There is a situation in the UK presently where a bank which is 81% owned by the UK taxpayer is preparing to pay its executive £900,000, possibly in shares, as a bonus, in the year when crucial executive decision making has been restricted pretty much to "we will take the government/tax payers money", this follows repeated plees by politicians that the board "exercise restraint" which were met with the reply that £900,000 was a bonus was restraint as the executive had received two million as a bonus the previous year.
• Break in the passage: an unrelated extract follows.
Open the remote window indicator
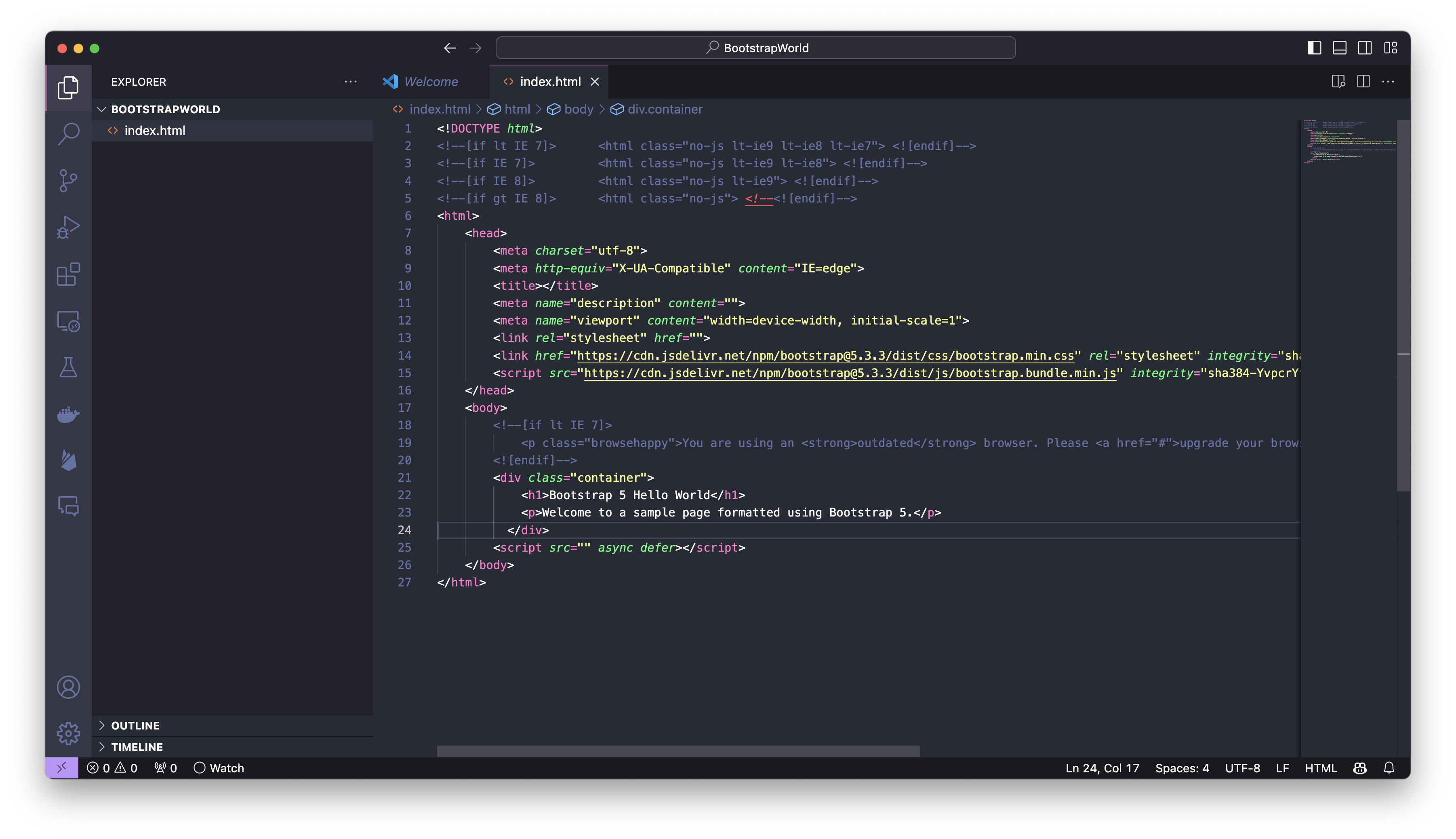click(62, 767)
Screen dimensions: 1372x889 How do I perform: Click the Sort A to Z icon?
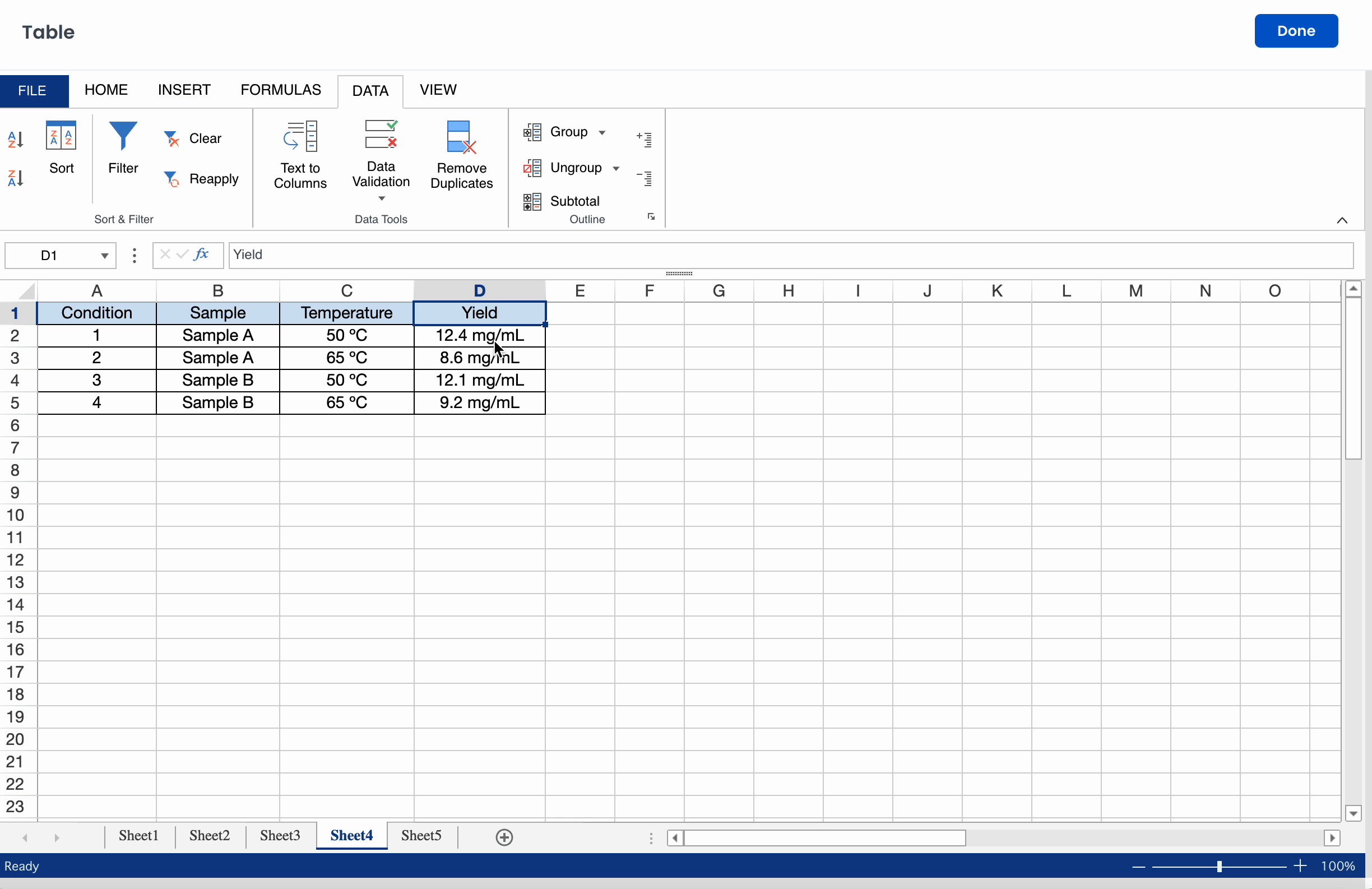[x=16, y=139]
Now in order to finance the bail out, including the money used to by the 81% share of this bank, a deficit was run up and the only way to reduce this deficit has been public sector pay freezes, the cutting of public sector pensions, cuts in benefits, cuts in state spending in all other areas besides money for the banks, which is assured and not discussed as no politicians wishes to create panic in the financial sector upon which the UK is dependent for more than 30% of its GDP.
While in principle you could object to taxation and public spending, and in principle believe that pensions and benefits should be cut, I would suspect that as a legitimately self-interested tax payer you would expect there to be some return upon taxes paid. The average tax payer in the UK now can expect to pay the same or increased taxes with less or no hope of a return, either in the form of straight remuneration, if they are a benefits claimant, retire with a public pension or happen to be a public employee, or services, fire, rescue, police, social services, schools, health.
It is obvious that the executives and board in the bank deciding upon the £900,000 bonus, this is a bonus now and is outside of what they earn annually which has already risen 42% in the last year when the average pay rise was less than 1%, took absolutely no contenence of this. It is also obvious that they did not have to take any contenence of this.
My question to the Paulistas is how would further deregulation and laissez faire market forces remedy this situation, what is the market correction which could be expected to follow from libertarian economic policy as applied to this problem? Now, I dont want any vague "away back when..." narratives, no radical policies about every man and his dog being permitted to print up their own currencies provided they can get others to trust its value, no return to gold standards, no invisible hand promises. Basically cut the campaign message crap and tell me what remains.